What Israel Did and Why
Right after Hamas militants broke through the Gaza-Israel barrier on October 7, 2023, Israel moved fast. The government revoked work permits for around 200,000 Palestinian workers. Prime Minister Benjamin Netanyahu’s government later canceled permits for 120,000 West Bank Palestinians specifically. Israeli officials pointed to security risks as the reason. The October 7 attacks killed more than 1,200 people across 21 communities — the deadliest single day for Jewish people since the Holocaust.

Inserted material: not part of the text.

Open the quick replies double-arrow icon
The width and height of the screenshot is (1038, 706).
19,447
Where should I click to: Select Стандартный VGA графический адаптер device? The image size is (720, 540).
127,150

The security argument has some holes, though. Israel later allowed 8,000 Palestinian workers back in for what it called “urgent wartime service” — things like digging graves and hotel work. Critics say that exception undermines the idea that all Palestinian workers posed a threat. No Israeli government document has been made public that directly links Palestinian laborers to the October 7 attacks. The ban appears to have been a broad response to a security crisis rather than a targeted action based on individual risk assessments.

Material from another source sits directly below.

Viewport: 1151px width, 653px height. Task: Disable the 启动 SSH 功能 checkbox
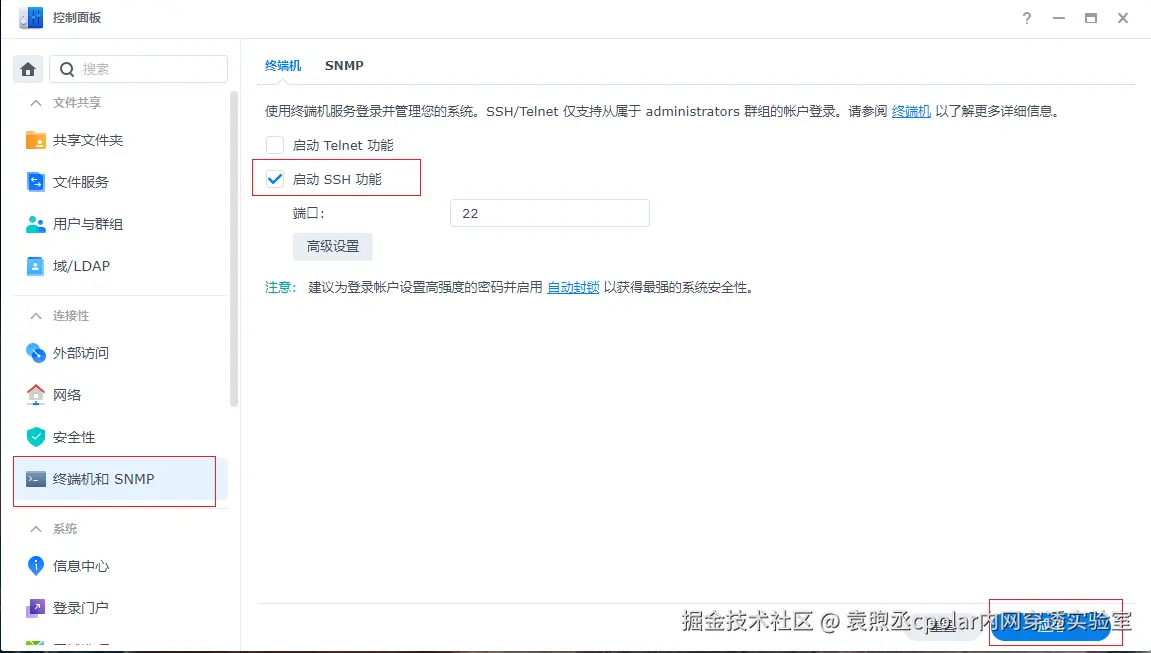coord(275,178)
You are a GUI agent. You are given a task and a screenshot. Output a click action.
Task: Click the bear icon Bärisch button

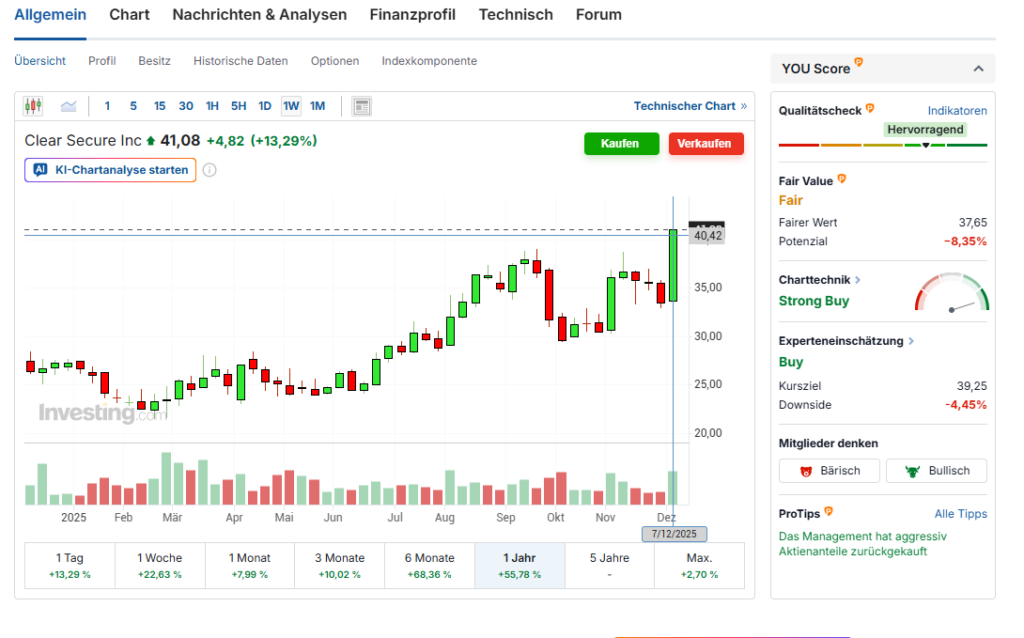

The Human and Economic Toll
The numbers on the Palestinian side are stark. West Bank unemployment jumped from 13% before the attacks to 32% afterward. More than 306,000 jobs were lost. Poverty rates doubled — from 12% to 28%. Before October 7, about one in four West Bank workers earned their income inside Israel. The Institute for National Security Studies, an Israeli think tank, warned that the Palestinian Authority’s economy was at risk of collapse, with roughly 150,000 people losing their main source of income.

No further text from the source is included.